TASK REQUIREMENTS: The records under this task must be duplicated exactly.

[Source records]
========================================================================

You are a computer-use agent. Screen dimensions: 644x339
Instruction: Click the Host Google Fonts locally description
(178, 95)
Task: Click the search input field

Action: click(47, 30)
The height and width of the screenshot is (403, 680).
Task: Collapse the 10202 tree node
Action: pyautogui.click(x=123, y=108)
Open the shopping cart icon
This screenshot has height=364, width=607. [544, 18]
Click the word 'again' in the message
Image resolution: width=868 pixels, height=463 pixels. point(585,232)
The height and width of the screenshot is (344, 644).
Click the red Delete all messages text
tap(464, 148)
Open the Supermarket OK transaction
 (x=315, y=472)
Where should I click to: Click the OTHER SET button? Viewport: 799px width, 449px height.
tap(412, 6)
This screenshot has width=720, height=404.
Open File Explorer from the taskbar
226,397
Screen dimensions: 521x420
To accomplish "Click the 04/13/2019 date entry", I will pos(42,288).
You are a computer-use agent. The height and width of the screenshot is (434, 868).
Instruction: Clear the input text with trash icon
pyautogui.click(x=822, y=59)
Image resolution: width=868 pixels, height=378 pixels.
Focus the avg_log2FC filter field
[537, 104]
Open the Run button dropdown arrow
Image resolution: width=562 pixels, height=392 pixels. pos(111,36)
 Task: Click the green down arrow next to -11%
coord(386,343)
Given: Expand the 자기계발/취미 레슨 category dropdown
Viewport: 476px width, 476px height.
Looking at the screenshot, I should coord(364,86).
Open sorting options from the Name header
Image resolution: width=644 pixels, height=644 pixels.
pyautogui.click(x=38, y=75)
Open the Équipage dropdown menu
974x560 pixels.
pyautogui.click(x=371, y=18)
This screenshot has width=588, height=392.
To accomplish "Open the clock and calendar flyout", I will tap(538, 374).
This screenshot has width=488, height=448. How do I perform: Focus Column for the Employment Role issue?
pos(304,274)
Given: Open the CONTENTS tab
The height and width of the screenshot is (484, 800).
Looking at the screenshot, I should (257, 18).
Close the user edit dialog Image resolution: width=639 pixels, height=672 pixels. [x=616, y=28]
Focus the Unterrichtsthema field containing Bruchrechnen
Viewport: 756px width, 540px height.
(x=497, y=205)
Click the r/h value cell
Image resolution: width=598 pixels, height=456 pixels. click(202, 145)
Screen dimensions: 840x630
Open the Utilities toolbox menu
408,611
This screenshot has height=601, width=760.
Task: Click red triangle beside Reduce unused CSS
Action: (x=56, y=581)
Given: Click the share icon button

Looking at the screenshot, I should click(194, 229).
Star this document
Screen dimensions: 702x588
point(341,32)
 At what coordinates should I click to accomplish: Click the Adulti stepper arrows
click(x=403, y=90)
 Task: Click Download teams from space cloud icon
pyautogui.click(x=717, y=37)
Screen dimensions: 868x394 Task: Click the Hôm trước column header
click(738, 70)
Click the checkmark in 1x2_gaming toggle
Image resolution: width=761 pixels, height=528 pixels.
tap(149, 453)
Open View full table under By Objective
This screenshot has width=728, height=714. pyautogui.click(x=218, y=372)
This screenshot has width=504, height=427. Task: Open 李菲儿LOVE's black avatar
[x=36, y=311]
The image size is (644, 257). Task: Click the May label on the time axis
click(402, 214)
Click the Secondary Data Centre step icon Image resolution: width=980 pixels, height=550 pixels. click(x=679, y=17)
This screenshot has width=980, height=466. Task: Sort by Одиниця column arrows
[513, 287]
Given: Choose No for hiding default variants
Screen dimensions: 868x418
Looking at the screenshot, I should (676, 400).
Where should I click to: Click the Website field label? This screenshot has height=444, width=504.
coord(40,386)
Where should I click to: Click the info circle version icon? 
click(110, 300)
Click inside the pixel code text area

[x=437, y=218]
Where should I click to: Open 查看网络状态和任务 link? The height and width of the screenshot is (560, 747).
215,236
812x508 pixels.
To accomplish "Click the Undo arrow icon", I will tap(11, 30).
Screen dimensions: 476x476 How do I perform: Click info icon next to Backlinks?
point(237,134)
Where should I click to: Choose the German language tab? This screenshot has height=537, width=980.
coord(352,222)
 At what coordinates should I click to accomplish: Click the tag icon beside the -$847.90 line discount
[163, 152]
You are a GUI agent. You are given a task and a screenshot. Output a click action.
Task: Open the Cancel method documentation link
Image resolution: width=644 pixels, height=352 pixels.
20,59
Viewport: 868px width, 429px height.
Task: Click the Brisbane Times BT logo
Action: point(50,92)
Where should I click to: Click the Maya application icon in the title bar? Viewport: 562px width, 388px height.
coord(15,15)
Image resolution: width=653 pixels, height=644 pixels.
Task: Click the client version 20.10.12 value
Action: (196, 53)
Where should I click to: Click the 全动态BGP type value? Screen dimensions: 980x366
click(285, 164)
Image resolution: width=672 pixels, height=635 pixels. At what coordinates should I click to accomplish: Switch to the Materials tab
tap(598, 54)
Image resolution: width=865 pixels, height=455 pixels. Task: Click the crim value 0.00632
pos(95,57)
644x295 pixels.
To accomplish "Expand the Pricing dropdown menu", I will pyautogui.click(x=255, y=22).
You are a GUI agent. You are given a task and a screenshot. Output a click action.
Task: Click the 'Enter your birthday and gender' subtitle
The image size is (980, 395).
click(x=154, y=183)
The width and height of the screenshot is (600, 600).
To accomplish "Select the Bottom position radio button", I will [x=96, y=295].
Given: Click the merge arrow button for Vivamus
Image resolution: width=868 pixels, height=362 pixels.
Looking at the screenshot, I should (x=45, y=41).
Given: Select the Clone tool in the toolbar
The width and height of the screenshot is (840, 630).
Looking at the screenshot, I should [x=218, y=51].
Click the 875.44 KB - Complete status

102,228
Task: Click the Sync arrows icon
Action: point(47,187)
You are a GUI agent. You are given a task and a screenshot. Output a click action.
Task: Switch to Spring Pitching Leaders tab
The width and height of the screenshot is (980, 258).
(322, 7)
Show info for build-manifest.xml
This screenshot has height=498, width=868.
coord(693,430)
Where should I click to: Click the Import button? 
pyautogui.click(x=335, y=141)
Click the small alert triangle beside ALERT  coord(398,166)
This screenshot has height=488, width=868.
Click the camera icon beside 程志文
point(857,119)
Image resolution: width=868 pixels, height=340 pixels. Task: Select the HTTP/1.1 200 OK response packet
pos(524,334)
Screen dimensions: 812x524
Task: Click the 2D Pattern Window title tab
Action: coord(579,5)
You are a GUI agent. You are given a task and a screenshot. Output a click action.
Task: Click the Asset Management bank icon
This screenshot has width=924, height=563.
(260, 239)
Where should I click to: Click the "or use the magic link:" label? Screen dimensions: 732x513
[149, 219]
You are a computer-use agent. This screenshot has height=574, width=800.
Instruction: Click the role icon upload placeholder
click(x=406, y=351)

========================================================================

COMPLETED EXERCISE:
You are a computer-use agent. Screen dimensions: 644x339
Instruction: Click the Host Google Fonts locally description
(178, 95)
Task: Click the search input field

Action: click(47, 30)
The height and width of the screenshot is (403, 680).
Task: Collapse the 10202 tree node
Action: pyautogui.click(x=123, y=108)
Open the shopping cart icon
This screenshot has height=364, width=607. [544, 18]
Click the word 'again' in the message
Image resolution: width=868 pixels, height=463 pixels. point(585,232)
The height and width of the screenshot is (344, 644).
Click the red Delete all messages text
tap(464, 148)
Open the Supermarket OK transaction
 (x=315, y=472)
Where should I click to: Click the OTHER SET button? Viewport: 799px width, 449px height.
tap(412, 6)
This screenshot has width=720, height=404.
Open File Explorer from the taskbar
226,397
Screen dimensions: 521x420
To accomplish "Click the 04/13/2019 date entry", I will pos(42,288).
You are a computer-use agent. The height and width of the screenshot is (434, 868).
Instruction: Clear the input text with trash icon
pyautogui.click(x=822, y=59)
Image resolution: width=868 pixels, height=378 pixels.
Focus the avg_log2FC filter field
[537, 104]
Open the Run button dropdown arrow
Image resolution: width=562 pixels, height=392 pixels. pos(111,36)
 Task: Click the green down arrow next to -11%
coord(386,343)
Given: Expand the 자기계발/취미 레슨 category dropdown
Viewport: 476px width, 476px height.
Looking at the screenshot, I should coord(364,86).
Open sorting options from the Name header
Image resolution: width=644 pixels, height=644 pixels.
pyautogui.click(x=38, y=75)
Open the Équipage dropdown menu
974x560 pixels.
pyautogui.click(x=371, y=18)
This screenshot has width=588, height=392.
To accomplish "Open the clock and calendar flyout", I will tap(538, 374).
This screenshot has width=488, height=448. How do I perform: Focus Column for the Employment Role issue?
pos(304,274)
Given: Open the CONTENTS tab
The height and width of the screenshot is (484, 800).
Looking at the screenshot, I should (257, 18).
Close the user edit dialog Image resolution: width=639 pixels, height=672 pixels. [x=616, y=28]
Focus the Unterrichtsthema field containing Bruchrechnen
Viewport: 756px width, 540px height.
(x=497, y=205)
Click the r/h value cell
Image resolution: width=598 pixels, height=456 pixels. click(202, 145)
Screen dimensions: 840x630
Open the Utilities toolbox menu
408,611
This screenshot has height=601, width=760.
Task: Click red triangle beside Reduce unused CSS
Action: (x=56, y=581)
Given: Click the share icon button

Looking at the screenshot, I should click(194, 229).
Star this document
Screen dimensions: 702x588
point(341,32)
 At what coordinates should I click to accomplish: Click the Adulti stepper arrows
click(x=403, y=90)
 Task: Click Download teams from space cloud icon
pyautogui.click(x=717, y=37)
Screen dimensions: 868x394 Task: Click the Hôm trước column header
click(738, 70)
Click the checkmark in 1x2_gaming toggle
Image resolution: width=761 pixels, height=528 pixels.
tap(149, 453)
Open View full table under By Objective
This screenshot has width=728, height=714. pyautogui.click(x=218, y=372)
This screenshot has width=504, height=427. Task: Open 李菲儿LOVE's black avatar
[x=36, y=311]
The image size is (644, 257). Task: Click the May label on the time axis
click(402, 214)
Click the Secondary Data Centre step icon Image resolution: width=980 pixels, height=550 pixels. click(x=679, y=17)
This screenshot has width=980, height=466. Task: Sort by Одиниця column arrows
[513, 287]
Given: Choose No for hiding default variants
Screen dimensions: 868x418
Looking at the screenshot, I should (676, 400).
Where should I click to: Click the Website field label? This screenshot has height=444, width=504.
coord(40,386)
Where should I click to: Click the info circle version icon? 
click(110, 300)
Click inside the pixel code text area

[x=437, y=218]
Where should I click to: Open 查看网络状态和任务 link? The height and width of the screenshot is (560, 747).
215,236
812x508 pixels.
To accomplish "Click the Undo arrow icon", I will tap(11, 30).
Screen dimensions: 476x476 How do I perform: Click info icon next to Backlinks?
point(237,134)
Where should I click to: Choose the German language tab? This screenshot has height=537, width=980.
coord(352,222)
 At what coordinates should I click to accomplish: Click the tag icon beside the -$847.90 line discount
[163, 152]
You are a GUI agent. You are given a task and a screenshot. Output a click action.
Task: Open the Cancel method documentation link
Image resolution: width=644 pixels, height=352 pixels.
20,59
Viewport: 868px width, 429px height.
Task: Click the Brisbane Times BT logo
Action: point(50,92)
Where should I click to: Click the Maya application icon in the title bar? Viewport: 562px width, 388px height.
coord(15,15)
Image resolution: width=653 pixels, height=644 pixels.
Task: Click the client version 20.10.12 value
Action: (196, 53)
Where should I click to: Click the 全动态BGP type value? Screen dimensions: 980x366
click(285, 164)
Image resolution: width=672 pixels, height=635 pixels. At what coordinates should I click to accomplish: Switch to the Materials tab
tap(598, 54)
Image resolution: width=865 pixels, height=455 pixels. Task: Click the crim value 0.00632
pos(95,57)
644x295 pixels.
To accomplish "Expand the Pricing dropdown menu", I will pyautogui.click(x=255, y=22).
You are a GUI agent. You are given a task and a screenshot. Output a click action.
Task: Click the 'Enter your birthday and gender' subtitle
The image size is (980, 395).
click(x=154, y=183)
The width and height of the screenshot is (600, 600).
To accomplish "Select the Bottom position radio button", I will [x=96, y=295].
Given: Click the merge arrow button for Vivamus
Image resolution: width=868 pixels, height=362 pixels.
Looking at the screenshot, I should (x=45, y=41).
Given: Select the Clone tool in the toolbar
The width and height of the screenshot is (840, 630).
Looking at the screenshot, I should [x=218, y=51].
Click the 875.44 KB - Complete status

102,228
Task: Click the Sync arrows icon
Action: point(47,187)
You are a GUI agent. You are given a task and a screenshot. Output a click action.
Task: Switch to Spring Pitching Leaders tab
The width and height of the screenshot is (980, 258).
(322, 7)
Show info for build-manifest.xml
This screenshot has height=498, width=868.
coord(693,430)
Where should I click to: Click the Import button? 
pyautogui.click(x=335, y=141)
Click the small alert triangle beside ALERT  coord(398,166)
This screenshot has height=488, width=868.
Click the camera icon beside 程志文
point(857,119)
Image resolution: width=868 pixels, height=340 pixels. Task: Select the HTTP/1.1 200 OK response packet
pos(524,334)
Screen dimensions: 812x524
Task: Click the 2D Pattern Window title tab
Action: coord(579,5)
You are a GUI agent. You are given a task and a screenshot. Output a click action.
Task: Click the Asset Management bank icon
This screenshot has width=924, height=563.
(260, 239)
Where should I click to: Click the "or use the magic link:" label? Screen dimensions: 732x513
[149, 219]
You are a computer-use agent. This screenshot has height=574, width=800.
Instruction: Click the role icon upload placeholder
click(x=406, y=351)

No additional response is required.